## Start EXCERPT PROVIDED

| Mo. Ct. App. | Dec 31, 1923

This is a suit on a promissory note for $4500 to foreclose deed of trust securing the same, and two other notes of $5000 each, and to postpone the payment of one of the $5000 notes held by defendant *616 Qunicy A. Morgan, the cestui que trust named in said deed of trust, until the $4500 note held by plaintiff was duly satisfied.

On or about the 15th day of February, 1922, defendants George H. Fricke and Caroline Fricke, husband and wife, executed their promissory notes, all of the same date and all maturing March 1, 1925. The note involved in the sum of $5000 each, making a total of $14,500. All part of the same series, two other notes were executed in the sum of $500 each, making a total of $14,500. All of said notes, together with the interest thereon, were secured by a deed of trust on 404 acres of land in Osage County, Missouri, in which Quincy A. Morgan was named cestui que trust, and one W.W. Russell, trustee. The note of $4500 reads as follows:

"On the first day of March, Nineteen Hundred and Twenty-Five for value received we promise to pay to Quincy A. Morgan or order the sum of Four Thousand Five Hundred Dollars with interest thereon at the rate of seven per cent per annum from date until maturity, said interest being payable semi-annually on the first day of March of each year, on the presentation and delivery of the proper interest coupon hereto annexed and of even date herewith. Both principle and interest payable at the office of Quincy A. Morgan, Sedalia, Mo. This note and the interest coupons are to hear interest at the rate of eight per cent per annum after maturity.

"This note is secured by a mortgage or deed of trust of even date herewith, on real estate in Osage County, recorded in the Recorder's Office of said County, which is a first lien on the property herein described.

"Dated at Sedalia, Mo., February 15, 1922.

"(Signed) GEORGE H. FRICKE, "CAROLINE FRICKE.

## End EXCERPT PROVIDED

*SET PROBLEM*.
Do these statements agree with the court opinion above? (a) The $4500 note bears interest at seven percent per annum until it matures. (b) Principal and interest on the $4500 note are payable at a bank in Osage County. (c) W.W. Russell was named cestui que trust in the deed of trust. Answer yes or no for each, quoting the deciding words.

## Start GIVEN DATA

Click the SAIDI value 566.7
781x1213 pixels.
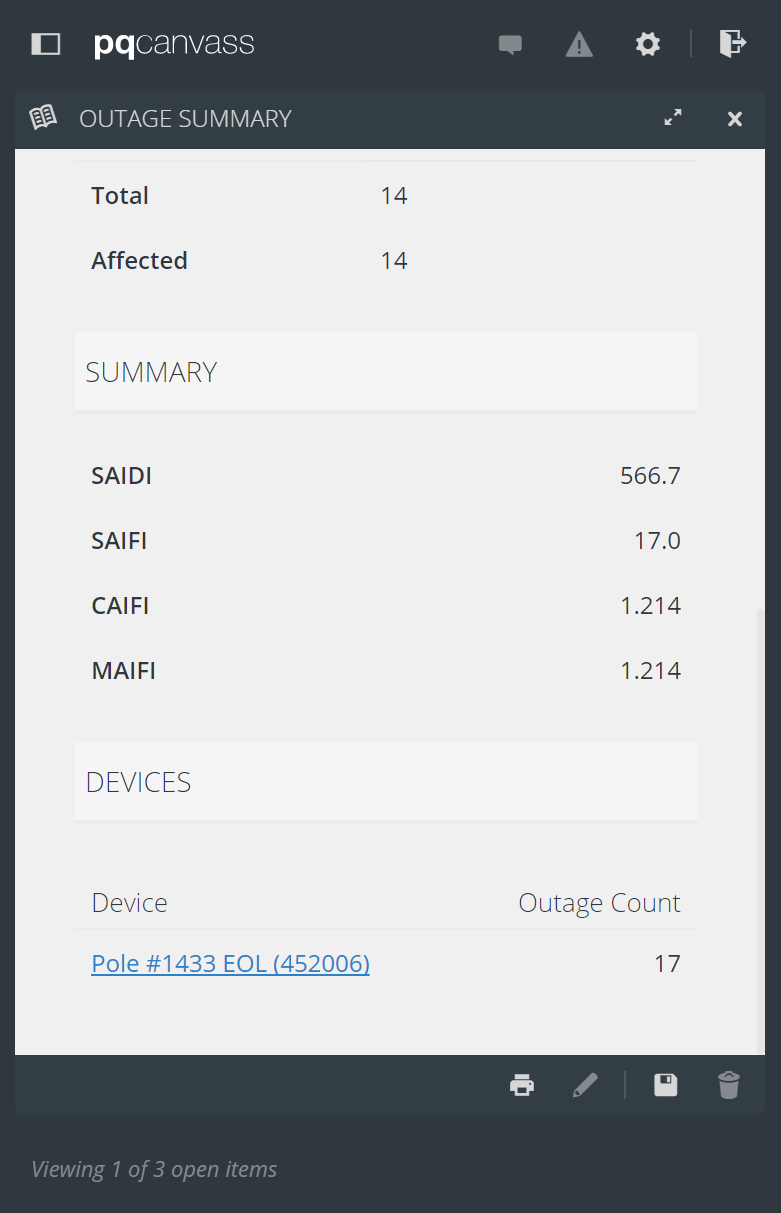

## End GIVEN DATA

*THE RESULT*.
(a) Yes: "with interest thereon at the rate of seven per cent per annum from date until maturity"
(b) No: "Both principle and interest payable at the office of Quincy A. Morgan, Sedalia, Mo."
(c) No: "in which Quincy A. Morgan was named cestui que trust, and one W.W. Russell, trustee"